Fifty years after graduating from the University of Florida, Robert Fichter and Mernet Larsen find themselves side by side again.
The two alumni earned their bachelor degrees from the UF School of Art and History, and their works are currently being featured in the “Class of (circa) ’65” exhibition at the University Gallery.
For the final exhibit of the gallery’s 50th anniversary year, Fichter’s photographs and Larsen’s paintings are displayed side by side. The exhibition opened Tuesday and will last through Dec. 4.
“I love the idea of having a show with Robert,” Larsen said. “He’s a wonderful artist and person.”
Both moved to Gainesville at a young age. The two attended Sunday school together, graduated from P.K. Yonge Developmental Research School, earned bachelor’s degrees in fine arts from UF and master’s degrees in fine arts from Indiana University.
The artists worked together on their high school yearbook and at UF’s student literary magazine, Scope. They also studied with the gallery’s founding director, the late Roy Craven.
“This whole thing is about celebrating Roy Craven’s life,” Fichter, 75, said.
Fitcher said the gallery thought it would be interesting to invite him back after all these years because of his connection to Craven. His work explores the human condition.
He observes what’s happening around him and constructs a story out of it.
One of Fichter’s pieces features a giant red bear; a deer with a skeleton hanging on its antlers stands to the bear’s left, and a large bird lies above the bear’s head.
“It’s a collage aesthetic,” he said.
Fichter photographed “Nature Return” during Ronald Reagan’s 1984 U.S. presidential campaign. He said one of Reagan’s ads portrayed the Russians as a bear. He decided to make it a red bear. He said his work almost always has some kind of warning to humanity.
“There’s a lot of bizarreness behind it,” he said.
Larsen’s acrylic painting, “Misstep,” shares a wall with Fichter’s “Nature Return” at the gallery.
“Misstep” shows a man wearing blue jeans falling off of a cliff and a woman in orange standing behind him, just on the edge of the cliff.
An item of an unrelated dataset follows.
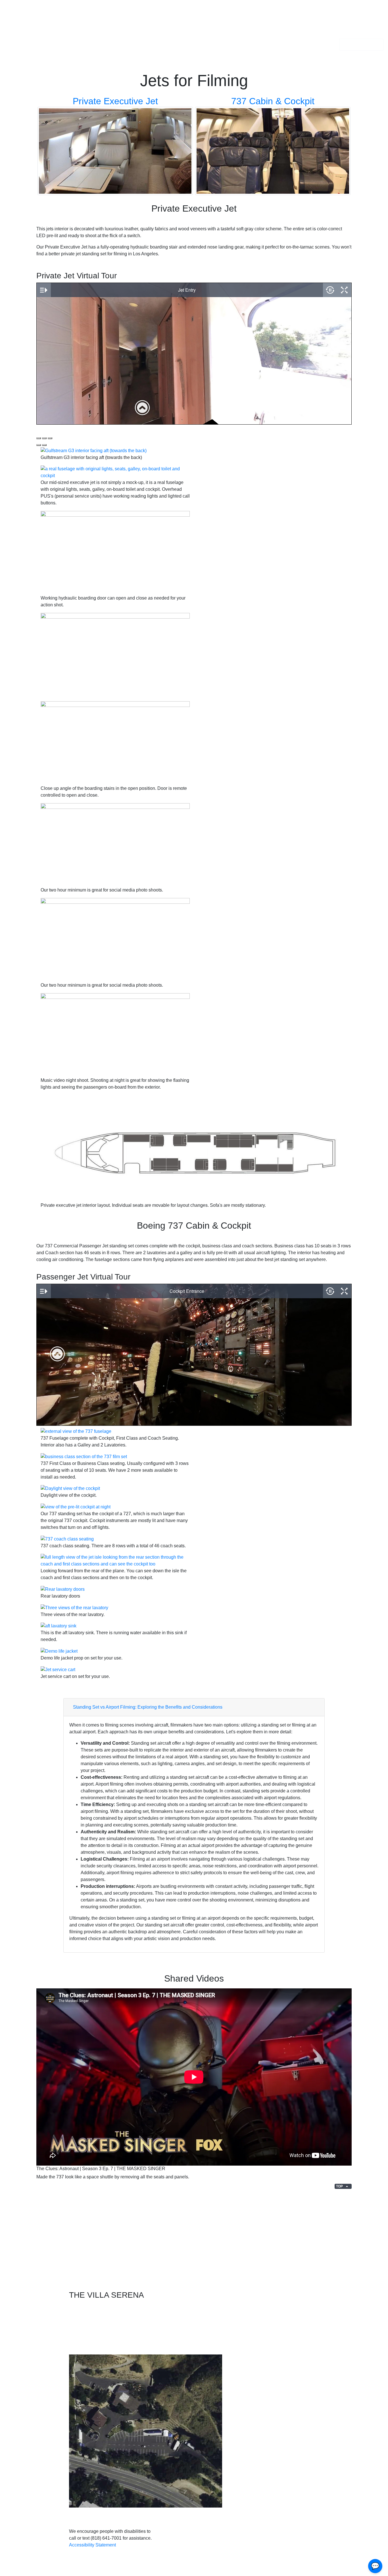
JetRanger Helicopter (319, 2259)
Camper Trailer (218, 2268)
The bottom right of the painting reveals three men climbing a hill toward a post.
“A lot of your unconscious comes into play,” she said.
Larsen worked on “Misstep” during an especially ambitious summer, which she said explained the men walking uphill toward the post — their goal.
“But at the same time there’s this great sense of danger of growing up,” she said, “making a misstep.”
Larsen’s step toward becoming an artist sprung from a desire to take something ordinary and offer a fresh perspective.
“My life seemed sort of interesting, but, in a way, it feels like it lacked form and meaning,” she said. “I wanted to give it form and meaning.”
The artists will discuss their work during a public reception held from 7 p.m. to 9 p.m. on Nov. 6 at the University Gallery, located at 400 SW 13th St.